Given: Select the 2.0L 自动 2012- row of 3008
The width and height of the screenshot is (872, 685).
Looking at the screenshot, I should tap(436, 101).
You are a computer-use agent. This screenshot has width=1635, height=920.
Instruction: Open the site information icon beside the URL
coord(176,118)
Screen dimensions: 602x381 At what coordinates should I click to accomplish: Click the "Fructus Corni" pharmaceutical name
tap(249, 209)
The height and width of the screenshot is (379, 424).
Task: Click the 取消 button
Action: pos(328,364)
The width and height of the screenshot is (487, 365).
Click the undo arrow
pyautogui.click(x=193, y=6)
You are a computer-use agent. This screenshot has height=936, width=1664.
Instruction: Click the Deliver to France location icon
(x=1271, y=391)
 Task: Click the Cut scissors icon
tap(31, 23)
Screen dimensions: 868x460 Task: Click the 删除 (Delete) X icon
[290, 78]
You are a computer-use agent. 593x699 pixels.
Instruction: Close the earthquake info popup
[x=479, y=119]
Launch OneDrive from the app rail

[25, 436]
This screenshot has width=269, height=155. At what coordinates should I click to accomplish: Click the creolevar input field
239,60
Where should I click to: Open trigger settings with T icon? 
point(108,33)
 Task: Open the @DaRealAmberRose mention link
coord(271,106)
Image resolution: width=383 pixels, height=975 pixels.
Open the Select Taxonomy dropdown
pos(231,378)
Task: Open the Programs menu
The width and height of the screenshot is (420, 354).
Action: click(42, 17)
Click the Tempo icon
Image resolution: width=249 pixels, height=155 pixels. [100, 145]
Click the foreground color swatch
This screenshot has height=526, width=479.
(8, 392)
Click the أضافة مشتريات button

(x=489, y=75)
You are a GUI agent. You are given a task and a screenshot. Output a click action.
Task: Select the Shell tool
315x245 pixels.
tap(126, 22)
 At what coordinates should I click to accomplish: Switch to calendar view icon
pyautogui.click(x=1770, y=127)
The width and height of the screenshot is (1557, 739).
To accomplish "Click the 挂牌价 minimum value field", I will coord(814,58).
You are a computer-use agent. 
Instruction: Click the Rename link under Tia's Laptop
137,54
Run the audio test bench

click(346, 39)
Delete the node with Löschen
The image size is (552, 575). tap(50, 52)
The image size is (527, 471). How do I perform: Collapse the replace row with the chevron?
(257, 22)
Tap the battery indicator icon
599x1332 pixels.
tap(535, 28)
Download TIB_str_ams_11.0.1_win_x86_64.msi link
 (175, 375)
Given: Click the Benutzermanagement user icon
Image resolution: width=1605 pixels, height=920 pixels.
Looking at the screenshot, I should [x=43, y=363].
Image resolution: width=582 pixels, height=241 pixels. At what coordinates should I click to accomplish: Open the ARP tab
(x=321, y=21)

Requirement
Rewrite all the items above, changing every "Instruction" to "Goal" and leaving everything else as it is.

Worked solution
Given: Select the 2.0L 自动 2012- row of 3008
The width and height of the screenshot is (872, 685).
Looking at the screenshot, I should tap(436, 101).
You are a computer-use agent. This screenshot has width=1635, height=920.
Goal: Open the site information icon beside the URL
coord(176,118)
Screen dimensions: 602x381 At what coordinates should I click to accomplish: Click the "Fructus Corni" pharmaceutical name
tap(249, 209)
The height and width of the screenshot is (379, 424).
Task: Click the 取消 button
Action: pos(328,364)
The width and height of the screenshot is (487, 365).
Click the undo arrow
pyautogui.click(x=193, y=6)
You are a computer-use agent. This screenshot has height=936, width=1664.
Goal: Click the Deliver to France location icon
(x=1271, y=391)
 Task: Click the Cut scissors icon
tap(31, 23)
Screen dimensions: 868x460 Task: Click the 删除 (Delete) X icon
[290, 78]
You are a computer-use agent. 593x699 pixels.
Goal: Close the earthquake info popup
[x=479, y=119]
Launch OneDrive from the app rail

[25, 436]
This screenshot has width=269, height=155. At what coordinates should I click to accomplish: Click the creolevar input field
239,60
Where should I click to: Open trigger settings with T icon? 
point(108,33)
 Task: Open the @DaRealAmberRose mention link
coord(271,106)
Image resolution: width=383 pixels, height=975 pixels.
Open the Select Taxonomy dropdown
pos(231,378)
Task: Open the Programs menu
The width and height of the screenshot is (420, 354).
Action: click(42, 17)
Click the Tempo icon
Image resolution: width=249 pixels, height=155 pixels. [100, 145]
Click the foreground color swatch
This screenshot has height=526, width=479.
(8, 392)
Click the أضافة مشتريات button

(x=489, y=75)
You are a GUI agent. You are given a task and a screenshot. Output a click action.
Task: Select the Shell tool
315x245 pixels.
tap(126, 22)
 At what coordinates should I click to accomplish: Switch to calendar view icon
pyautogui.click(x=1770, y=127)
The width and height of the screenshot is (1557, 739).
To accomplish "Click the 挂牌价 minimum value field", I will coord(814,58).
You are a computer-use agent. 
Goal: Click the Rename link under Tia's Laptop
137,54
Run the audio test bench

click(346, 39)
Delete the node with Löschen
The image size is (552, 575). tap(50, 52)
The image size is (527, 471). How do I perform: Collapse the replace row with the chevron?
(257, 22)
Tap the battery indicator icon
599x1332 pixels.
tap(535, 28)
Download TIB_str_ams_11.0.1_win_x86_64.msi link
 (175, 375)
Given: Click the Benutzermanagement user icon
Image resolution: width=1605 pixels, height=920 pixels.
Looking at the screenshot, I should [x=43, y=363].
Image resolution: width=582 pixels, height=241 pixels. At what coordinates should I click to accomplish: Open the ARP tab
(x=321, y=21)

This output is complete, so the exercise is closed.